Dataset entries
------------
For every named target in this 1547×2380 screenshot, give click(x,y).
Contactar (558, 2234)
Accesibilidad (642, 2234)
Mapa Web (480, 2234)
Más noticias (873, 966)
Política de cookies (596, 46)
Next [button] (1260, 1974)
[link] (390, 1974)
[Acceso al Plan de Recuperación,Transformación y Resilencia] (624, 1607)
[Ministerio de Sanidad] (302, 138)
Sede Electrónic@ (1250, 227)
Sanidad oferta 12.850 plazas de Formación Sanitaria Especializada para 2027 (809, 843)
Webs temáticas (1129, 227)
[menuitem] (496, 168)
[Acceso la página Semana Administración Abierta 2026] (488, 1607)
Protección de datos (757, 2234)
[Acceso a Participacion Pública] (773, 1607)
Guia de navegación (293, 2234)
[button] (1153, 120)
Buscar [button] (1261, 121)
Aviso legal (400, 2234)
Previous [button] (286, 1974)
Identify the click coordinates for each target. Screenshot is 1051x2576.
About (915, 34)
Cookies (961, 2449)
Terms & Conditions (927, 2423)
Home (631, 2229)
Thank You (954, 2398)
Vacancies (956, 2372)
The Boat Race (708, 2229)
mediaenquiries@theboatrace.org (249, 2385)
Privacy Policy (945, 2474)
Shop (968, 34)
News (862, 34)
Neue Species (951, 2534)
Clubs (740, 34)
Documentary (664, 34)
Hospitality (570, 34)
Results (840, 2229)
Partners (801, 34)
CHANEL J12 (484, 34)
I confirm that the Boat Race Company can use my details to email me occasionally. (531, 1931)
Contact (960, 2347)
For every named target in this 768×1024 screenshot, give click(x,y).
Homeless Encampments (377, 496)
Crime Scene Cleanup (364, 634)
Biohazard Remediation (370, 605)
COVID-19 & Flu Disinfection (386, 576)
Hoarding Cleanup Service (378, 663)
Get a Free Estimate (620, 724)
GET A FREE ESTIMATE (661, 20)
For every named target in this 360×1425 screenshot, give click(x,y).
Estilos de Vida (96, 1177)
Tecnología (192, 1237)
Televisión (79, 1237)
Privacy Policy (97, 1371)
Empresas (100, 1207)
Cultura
------------
Task directions:
Your task is to restate every record word for word.

The completed task:
For every named target in this 1547×2380 screenshot, give click(x,y).
Contactar (558, 2234)
Accesibilidad (642, 2234)
Mapa Web (480, 2234)
Más noticias (873, 966)
Política de cookies (596, 46)
Next [button] (1260, 1974)
[link] (390, 1974)
[Acceso al Plan de Recuperación,Transformación y Resilencia] (624, 1607)
[Ministerio de Sanidad] (302, 138)
Sede Electrónic@ (1250, 227)
Sanidad oferta 12.850 plazas de Formación Sanitaria Especializada para 2027 (809, 843)
Webs temáticas (1129, 227)
[menuitem] (496, 168)
[Acceso la página Semana Administración Abierta 2026] (488, 1607)
Protección de datos (757, 2234)
[Acceso a Participacion Pública] (773, 1607)
Guia de navegación (293, 2234)
[button] (1153, 120)
Buscar [button] (1261, 121)
Aviso legal (400, 2234)
Previous [button] (286, 1974)
Identify the click coordinates for each target. Screenshot is 1051x2576.
About (915, 34)
Cookies (961, 2449)
Terms & Conditions (927, 2423)
Home (631, 2229)
Thank You (954, 2398)
Vacancies (956, 2372)
The Boat Race (708, 2229)
mediaenquiries@theboatrace.org (249, 2385)
Privacy Policy (945, 2474)
Shop (968, 34)
News (862, 34)
Neue Species (951, 2534)
Clubs (740, 34)
Documentary (664, 34)
Hospitality (570, 34)
Results (840, 2229)
Partners (801, 34)
CHANEL J12 (484, 34)
I confirm that the Boat Race Company can use my details to email me occasionally. (531, 1931)
Contact (960, 2347)
For every named target in this 768×1024 screenshot, give click(x,y).
Homeless Encampments (377, 496)
Crime Scene Cleanup (364, 634)
Biohazard Remediation (370, 605)
COVID-19 & Flu Disinfection (386, 576)
Hoarding Cleanup Service (378, 663)
Get a Free Estimate (620, 724)
GET A FREE ESTIMATE (661, 20)
For every named target in this 360×1425 screenshot, give click(x,y).
Estilos de Vida (96, 1177)
Tecnología (192, 1237)
Televisión (79, 1237)
Privacy Policy (97, 1371)
Empresas (100, 1207)
Cultura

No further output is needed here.